In the entries below, locate the line with "Task: Tick the", then give again that line and all lines after it, exactly, with pictures omitted.

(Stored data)
>>
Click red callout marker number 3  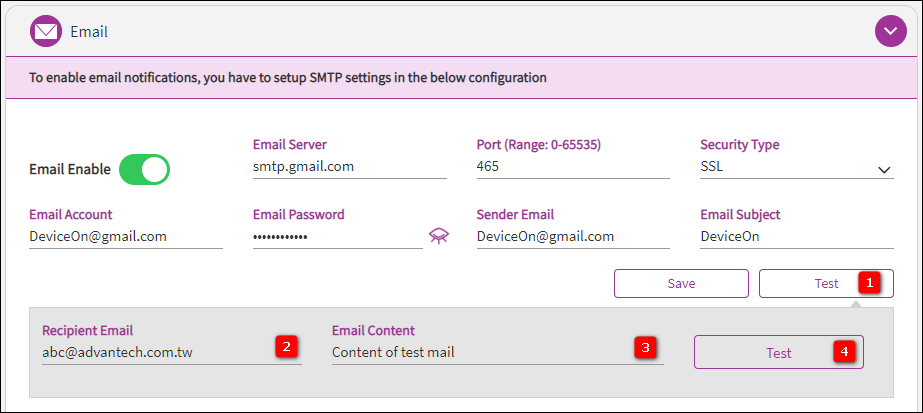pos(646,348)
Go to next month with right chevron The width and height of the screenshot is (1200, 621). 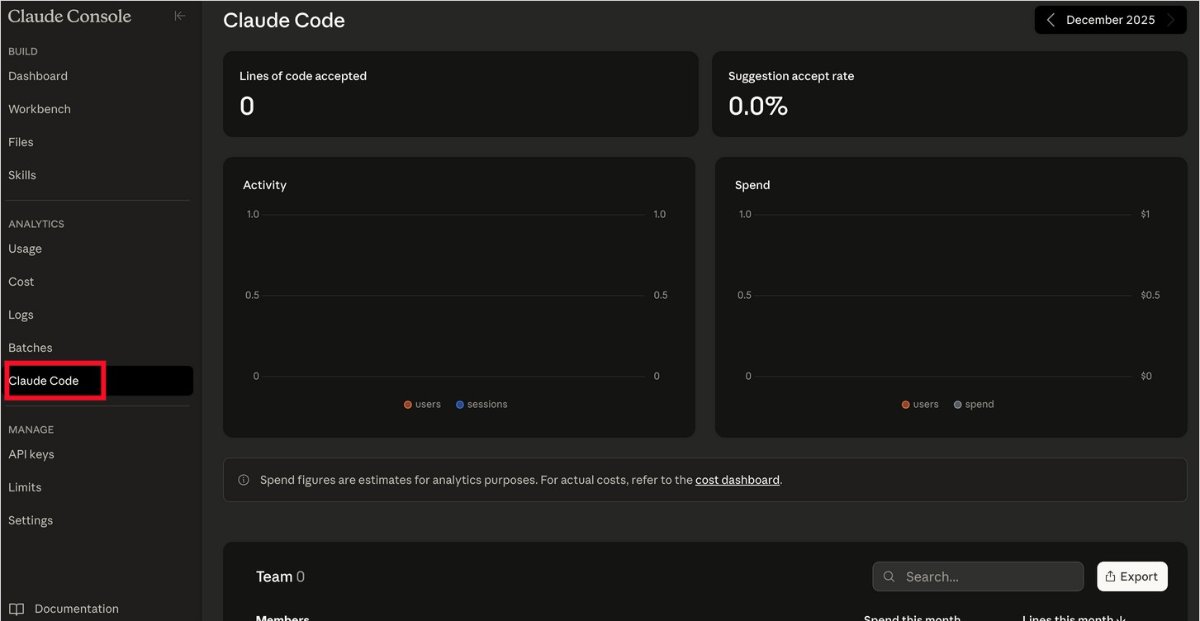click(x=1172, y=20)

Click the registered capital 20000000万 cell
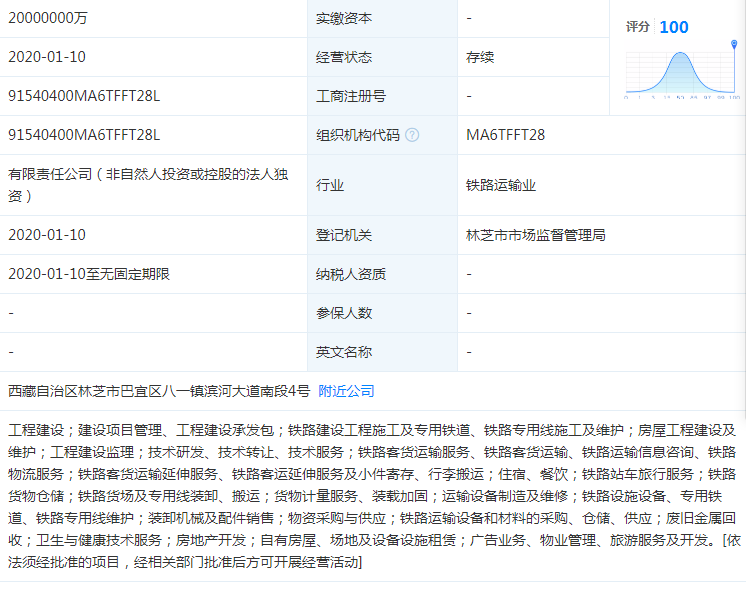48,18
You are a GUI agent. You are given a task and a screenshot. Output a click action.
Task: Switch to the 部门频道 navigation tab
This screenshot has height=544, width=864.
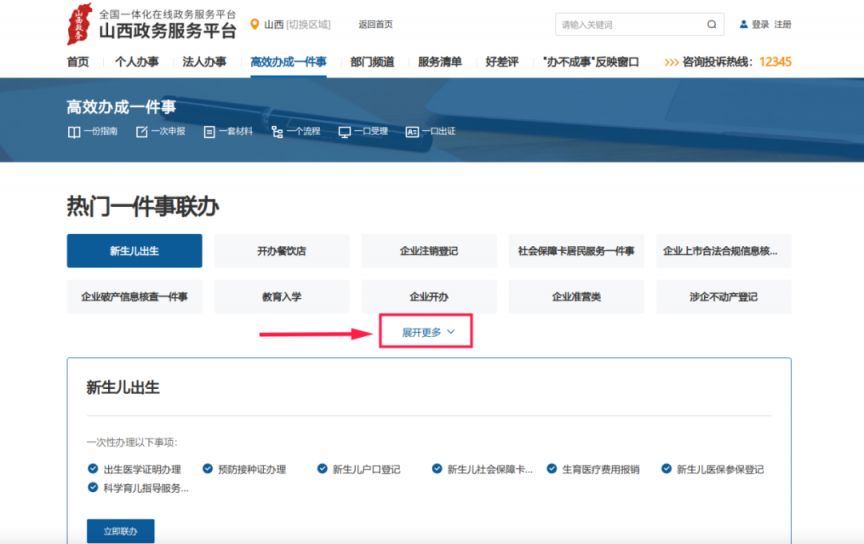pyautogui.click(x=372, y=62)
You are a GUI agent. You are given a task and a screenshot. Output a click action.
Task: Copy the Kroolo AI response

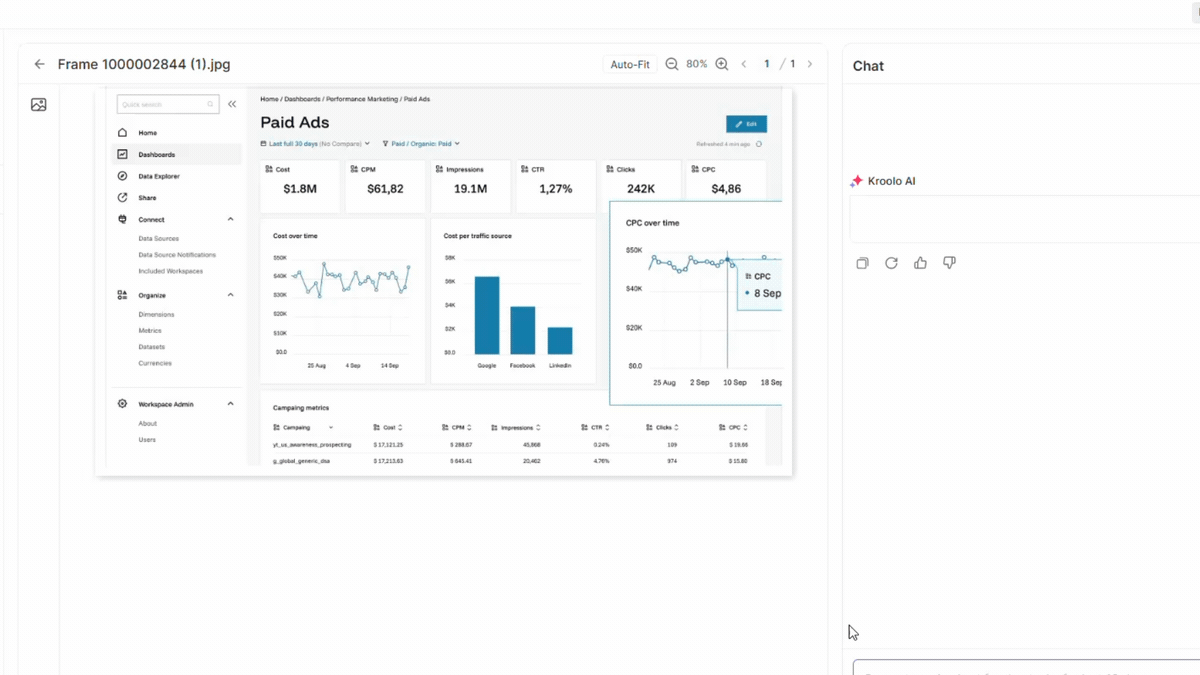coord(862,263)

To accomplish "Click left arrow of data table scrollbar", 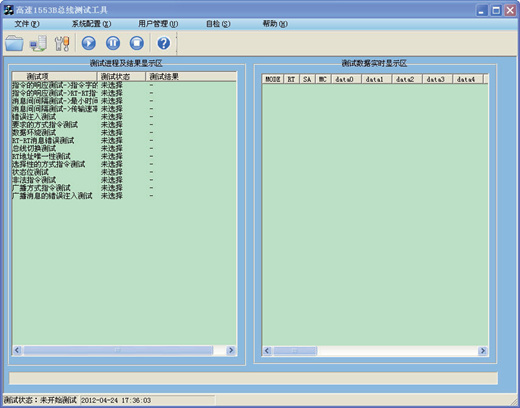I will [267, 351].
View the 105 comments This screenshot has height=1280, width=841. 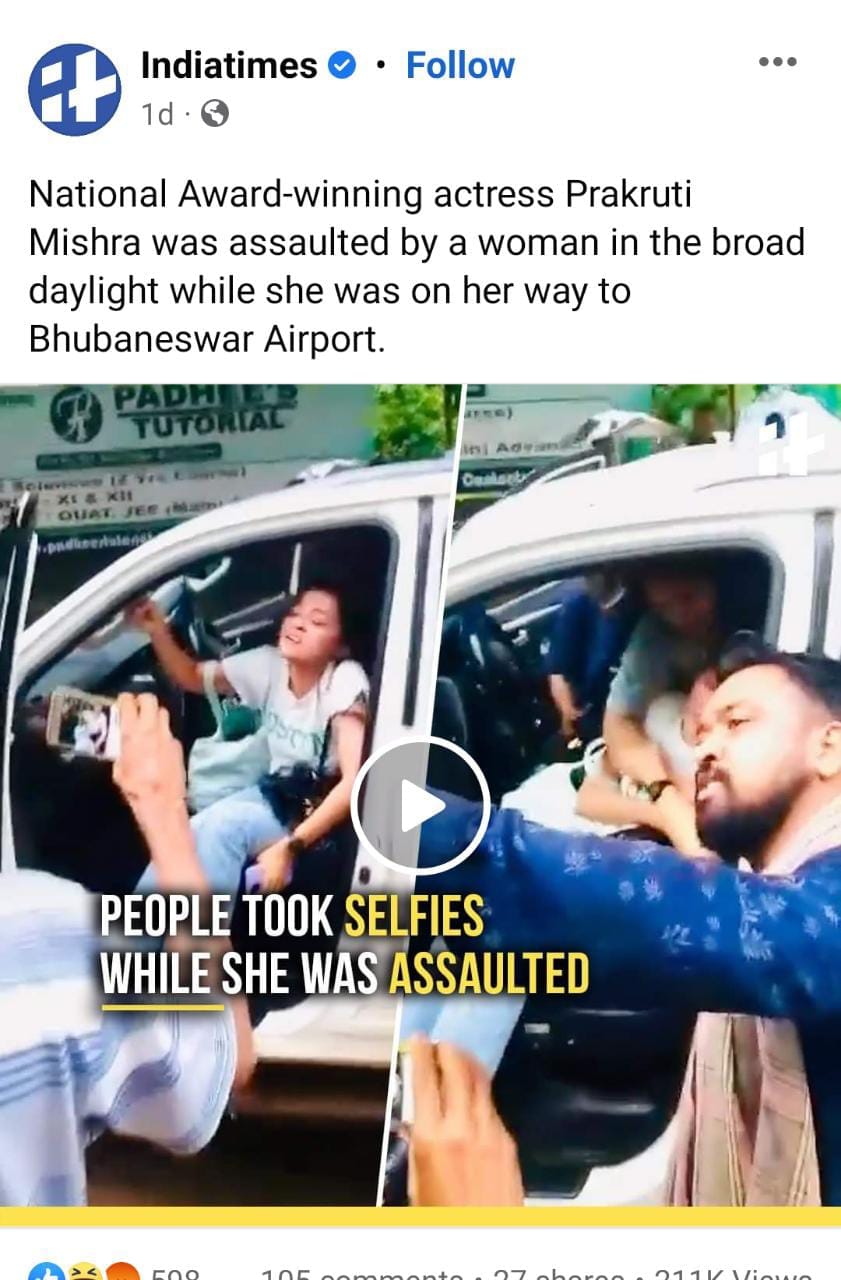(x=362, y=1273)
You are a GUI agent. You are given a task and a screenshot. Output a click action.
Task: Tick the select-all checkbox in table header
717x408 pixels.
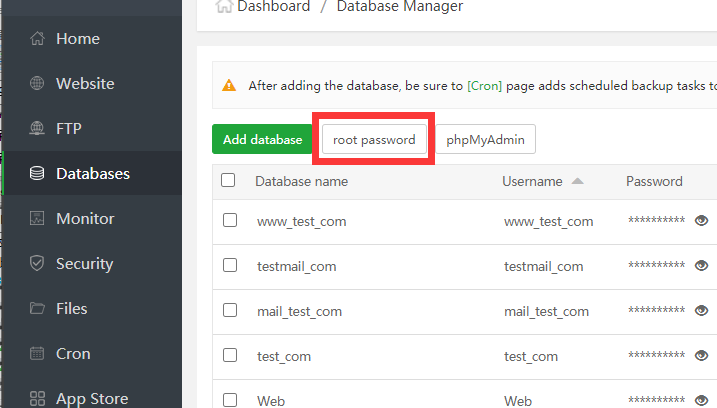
<<
Written reply:
Task: Tick the select-all checkbox in table header
717x408 pixels.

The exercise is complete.